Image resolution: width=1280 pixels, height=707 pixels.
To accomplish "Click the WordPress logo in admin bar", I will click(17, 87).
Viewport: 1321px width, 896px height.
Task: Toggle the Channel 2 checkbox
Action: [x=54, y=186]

______________________________

Repeat each record above precisely as written.

TASK ANSWER:
Image resolution: width=1280 pixels, height=707 pixels.
To accomplish "Click the WordPress logo in admin bar", I will click(17, 87).
Viewport: 1321px width, 896px height.
Task: Toggle the Channel 2 checkbox
Action: [x=54, y=186]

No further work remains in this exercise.